**Source text**.

"Our clinics are overrun": Pediatric COVID-19 cases spike in Mississippi

Nearly 12,000 Mississippi students test positive for COVID, nearly 29,000 students in quarantine

Coronavirus cases in children have surged over the last month — from around 38,000 at the end of July to more than 180,000 last week, according to the American Academy of Pediatrics.

In Mississippi alone, three weeks into the school year, COVID-19's toll on kids is staggering. Almost 12,000 students have tested positive for the virus, with nearly 29,000 now quarantined.

Sadder still is M'Kayla Robinson's COVID story. The 13-year-old eighth grader started feeling sick on Wednesday, August 11, and died from COVID that Saturday.

"That was my only daughter. My only child," said Justin Waddell, M'Kayla's father. 

"We've never seen anything happen like this in three days," Waddell said. "It was a shock to everybody. The whole family."

In Mississippi, barely one out of every three people has been fully vaccinated, the country's second-lowest state rate.

Governor Tate Reeves also opposes mask mandates, even in schools, despite a COVID surge that has alarmed many parents and doctors.

"I have no intention of issuing a vaccine mandate. Period," Reeves said at a press conference.

Pediatrician Dr. Anita Henderson, who works at the Hattiesburg Clinic, described COVID's impact on kids as a "freight train."

"And what I mean by a freight train is our clinics are overrun," Henderson told CBS News' Mark Strassmann.

"And what would you say to people who say, 'They're young, they'll be fine?'" Strassmann asked.

**Records shown**.
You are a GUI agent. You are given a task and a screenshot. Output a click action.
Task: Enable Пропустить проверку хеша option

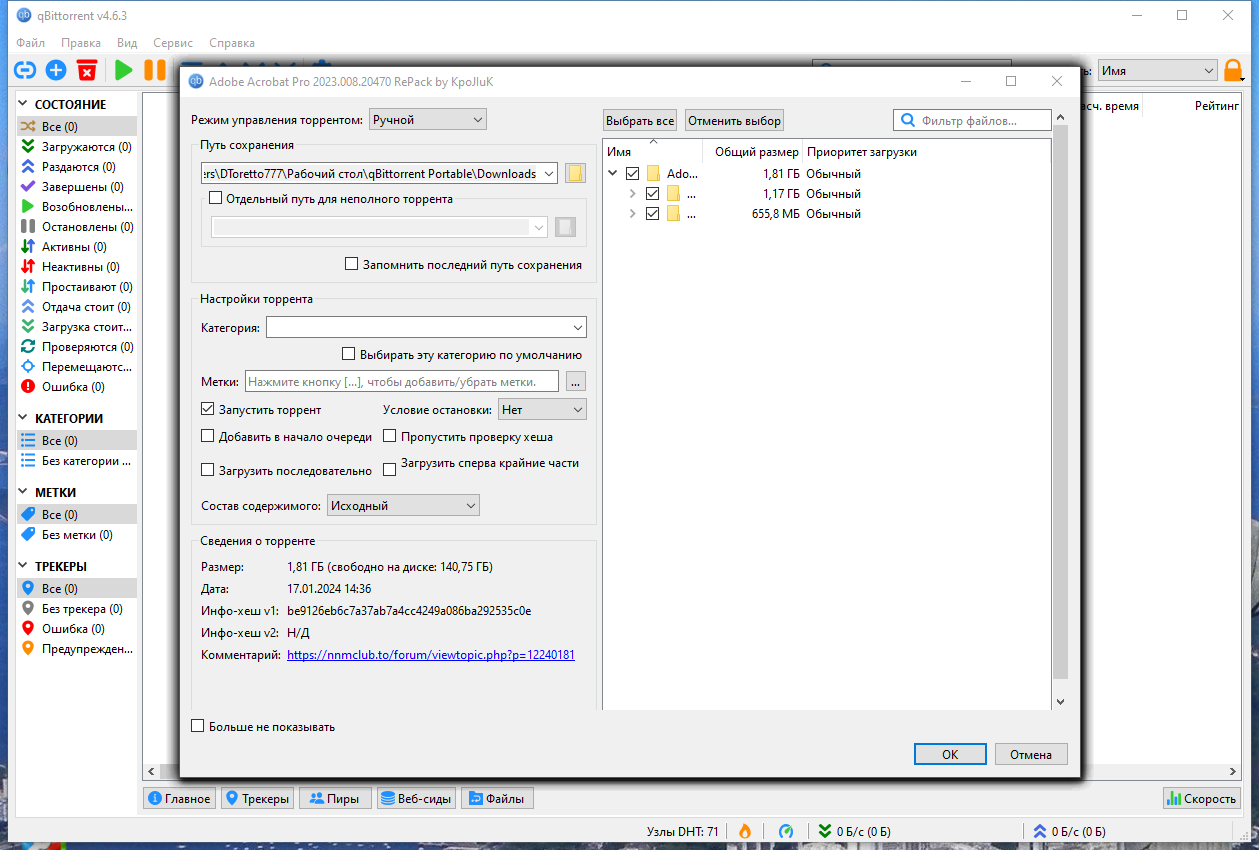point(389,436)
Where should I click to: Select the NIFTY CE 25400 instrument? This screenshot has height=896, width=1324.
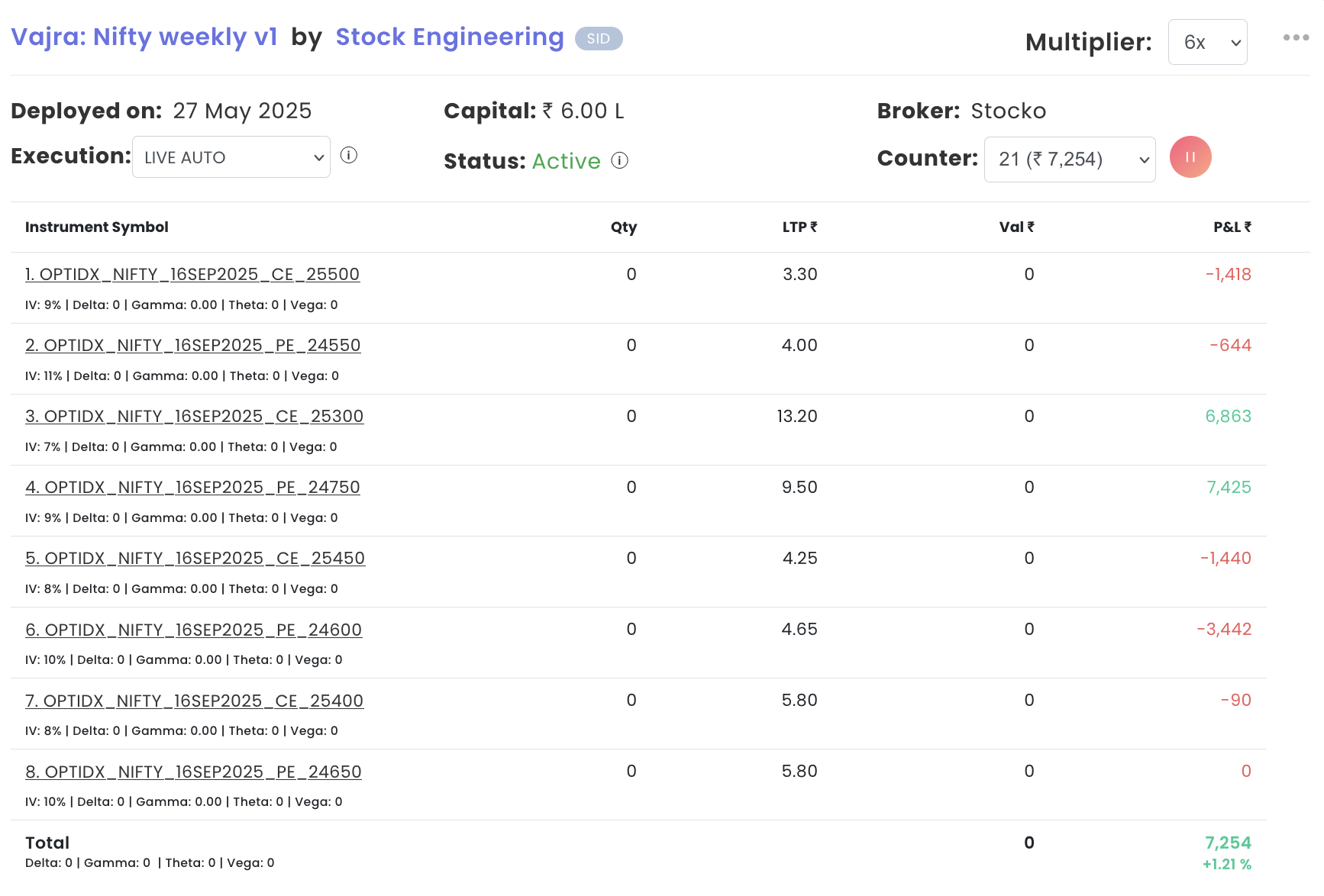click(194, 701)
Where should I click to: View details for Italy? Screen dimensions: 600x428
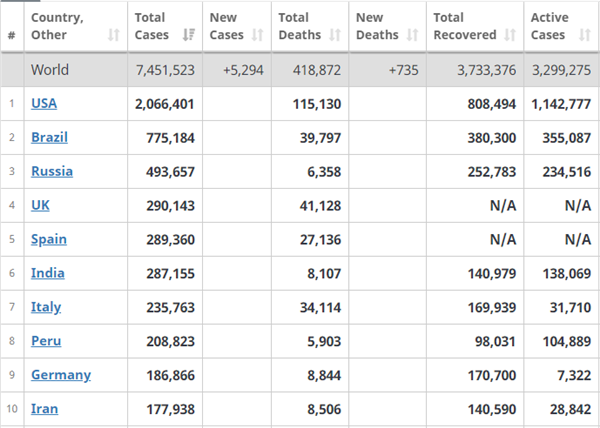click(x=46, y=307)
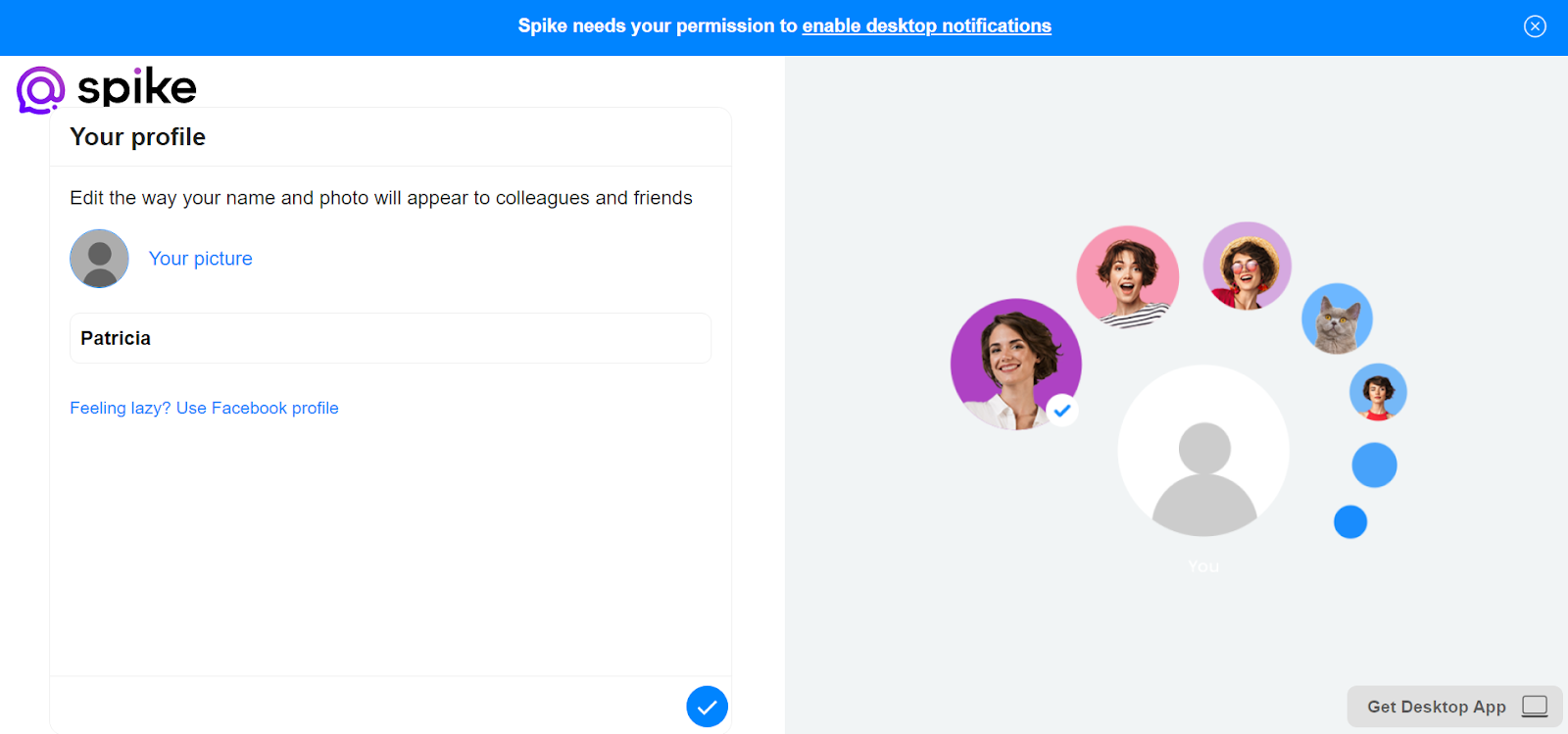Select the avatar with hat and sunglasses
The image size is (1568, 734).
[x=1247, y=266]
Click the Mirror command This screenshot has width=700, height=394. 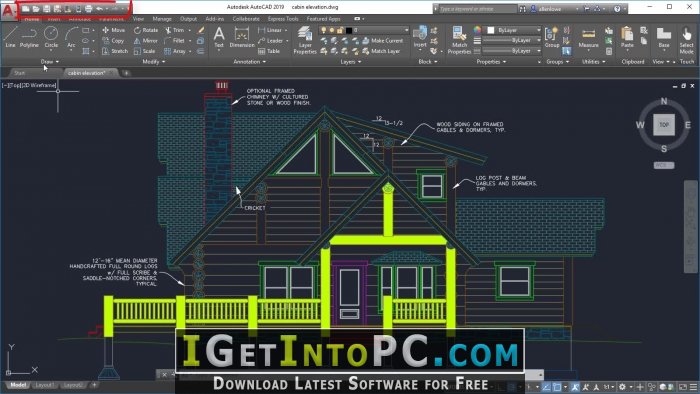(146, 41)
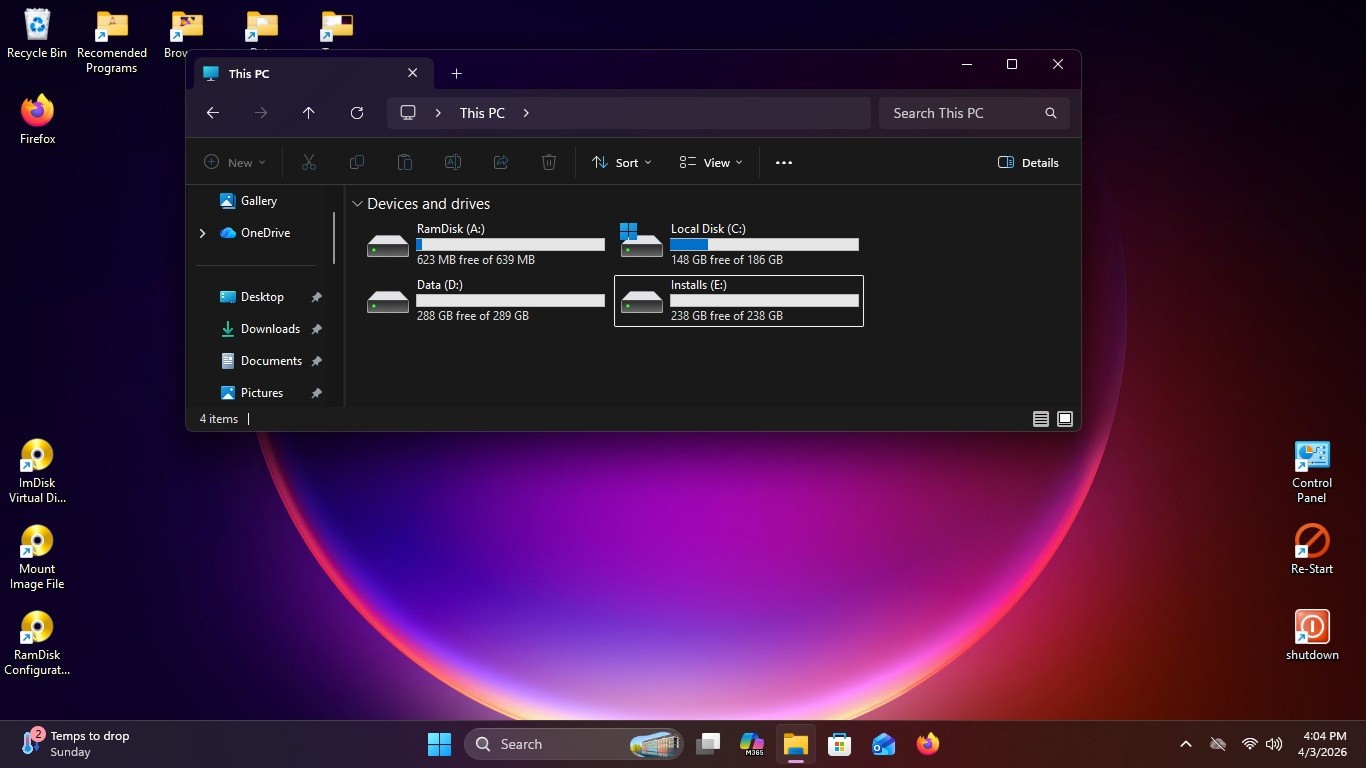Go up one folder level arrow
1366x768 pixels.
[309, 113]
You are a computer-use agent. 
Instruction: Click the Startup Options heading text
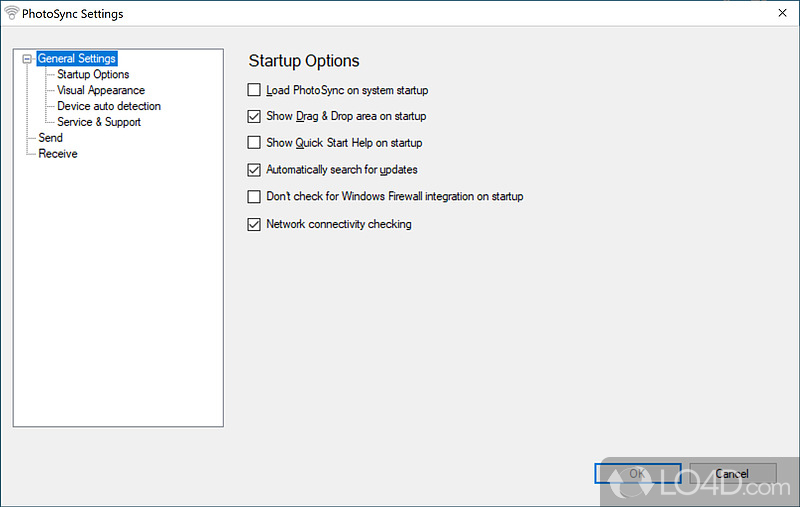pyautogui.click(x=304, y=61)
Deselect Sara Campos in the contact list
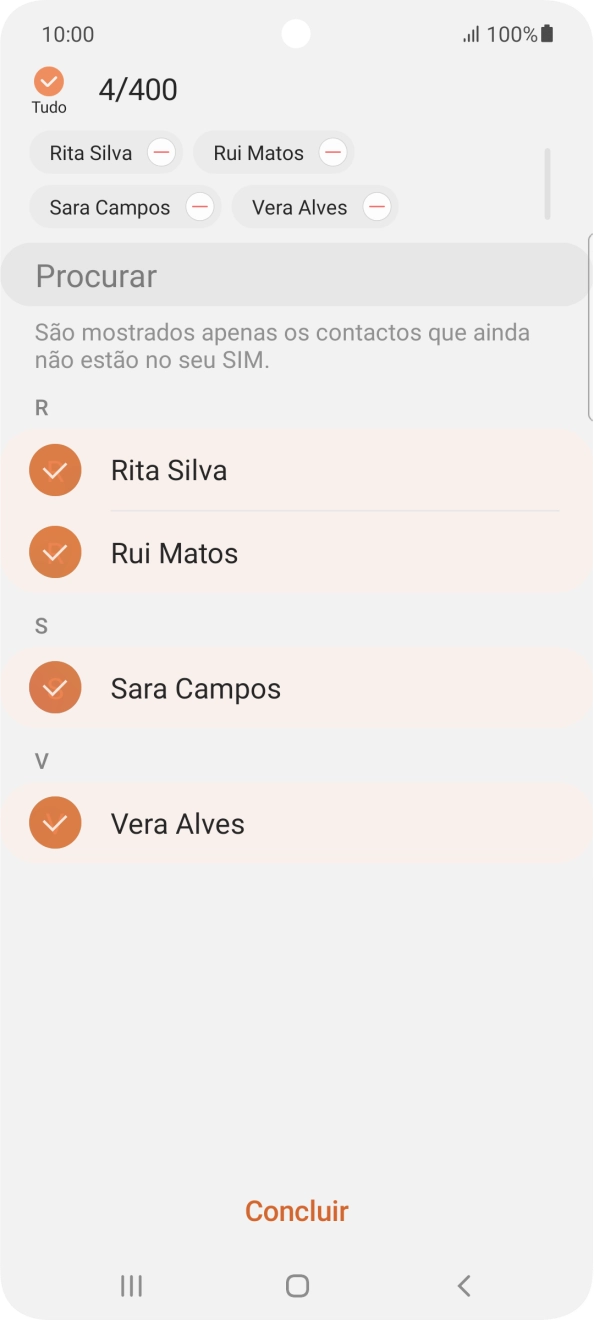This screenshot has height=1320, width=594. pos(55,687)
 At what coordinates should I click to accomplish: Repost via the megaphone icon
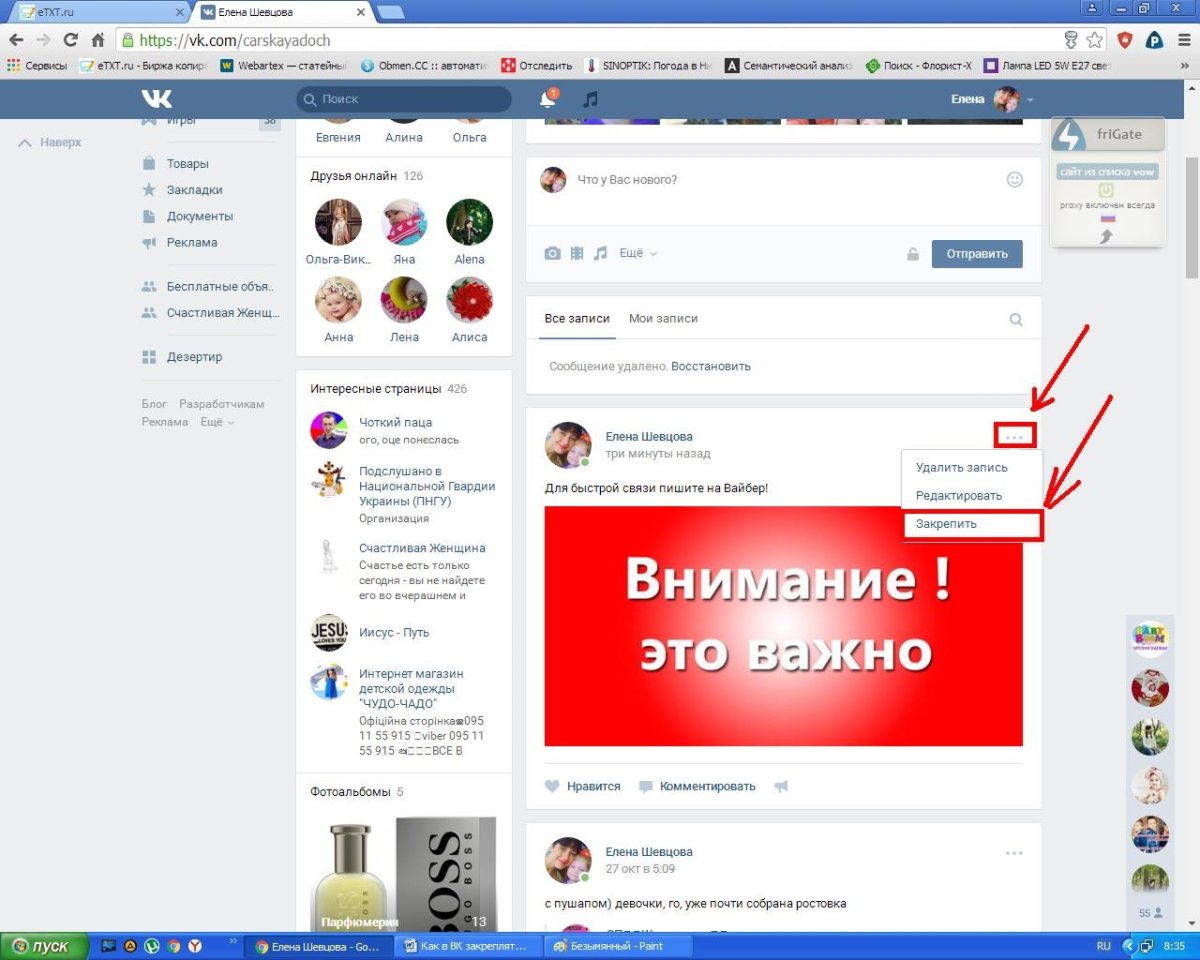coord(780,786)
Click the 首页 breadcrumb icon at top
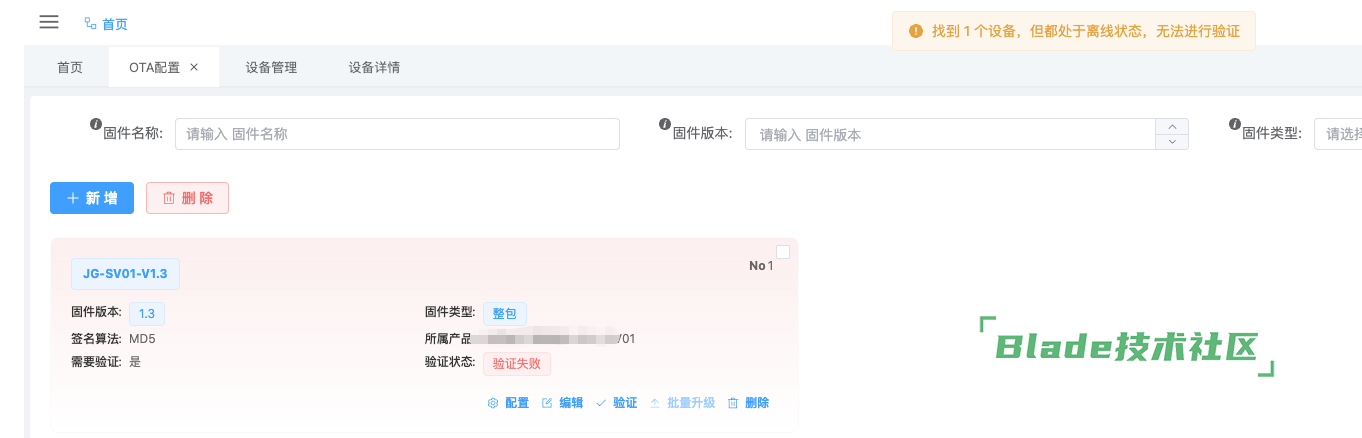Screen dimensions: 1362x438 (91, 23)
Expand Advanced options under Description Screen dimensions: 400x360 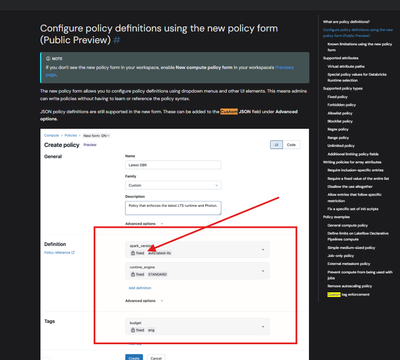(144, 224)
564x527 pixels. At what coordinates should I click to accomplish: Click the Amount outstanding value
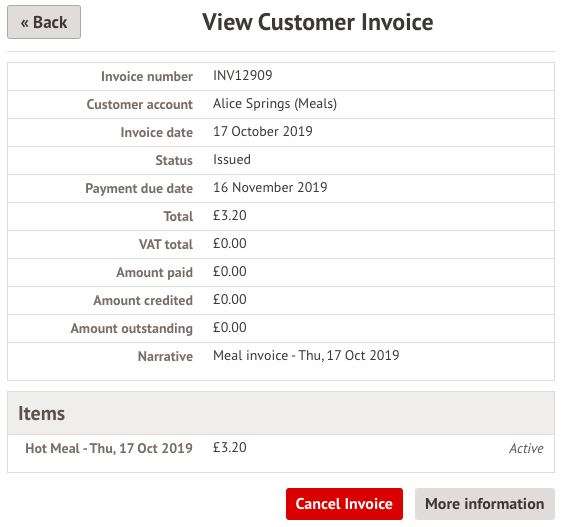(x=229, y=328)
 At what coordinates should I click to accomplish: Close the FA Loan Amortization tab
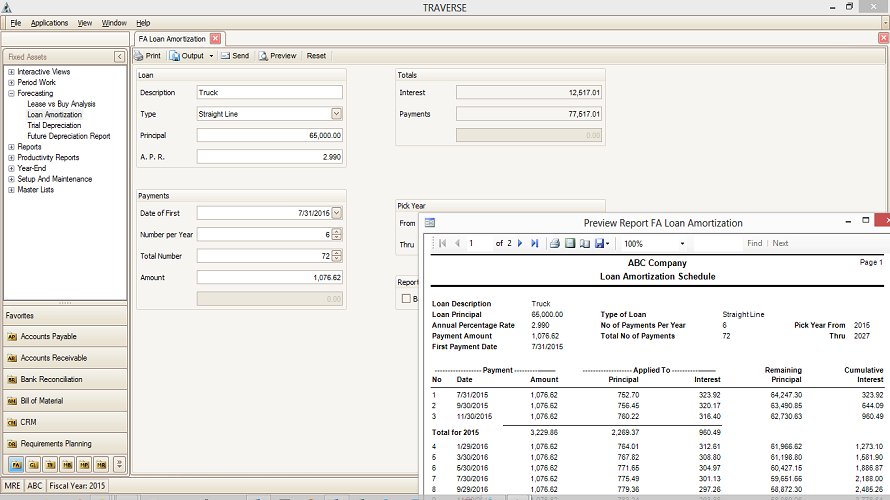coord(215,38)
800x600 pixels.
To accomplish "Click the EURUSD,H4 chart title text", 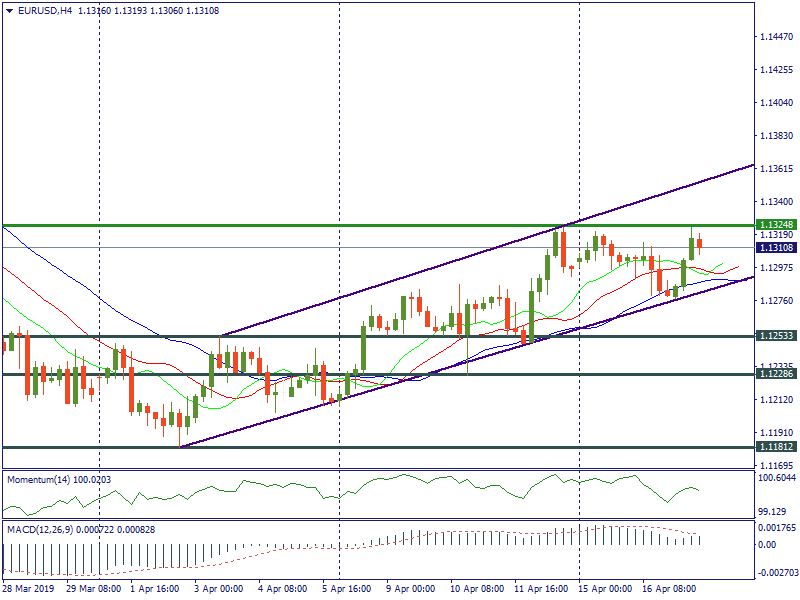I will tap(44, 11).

**Required actions**.
**A)** Using the article on COVID cases in Mississippi children, say whether each statement agrees with it. Answer yes or no and quote the words that decide it.
(i) M'Kayla Robinson was Justin Waddell's only child.
(ii) Governor Tate Reeves supports mask mandates in schools.
(iii) Dr. Anita Henderson works at the Hattiesburg Clinic.
**B)** Pick up the article on COVID cases in Mississippi children after its last sentence and keep writing.
The material plays no part in this.

**Your responses**.
**A)**
(i) Yes: "That was my only daughter. My only child,"
(ii) No: "Governor Tate Reeves also opposes mask mandates, even in schools"
(iii) Yes: "who works at the Hattiesburg Clinic"

**B)**
"We're seeing in our pediatric population kids who can't play the flute anymore, kids who can't participate in sports anymore," Henderson said. "And that's heartbreaking."

Worrisome to Henderson: more than half of this state's 82 counties have no pediatricians.

Little Shelby Davion got lucky. She spent nearly two weeks in the ICU after developing Multisystem inflammatory syndrome in children (MIS-C), a rare but dangerous condition that can appear after COVID-19 infection.

"The staff told us she's a miracle," her father, Jamey Davion, said. "That she was that sick and that she was one of the worst they had seen."

The governor has called in about a thousand extra health care professionals to reinforce 61 short-staffed hospitals in the state.

Saint Dominic's Hospital in Jackson has been clobbered by COVID the last five weeks. All 64 ICU beds are full, more than half with COVID patients. A tent is being used for overflow COVID patients, to screen and test them.

Twenty paramedics could show up as reinforcements at Saint Dominic's as soon as Wednesday, but like hospitals throughout the state, it could use a break from the viral siege.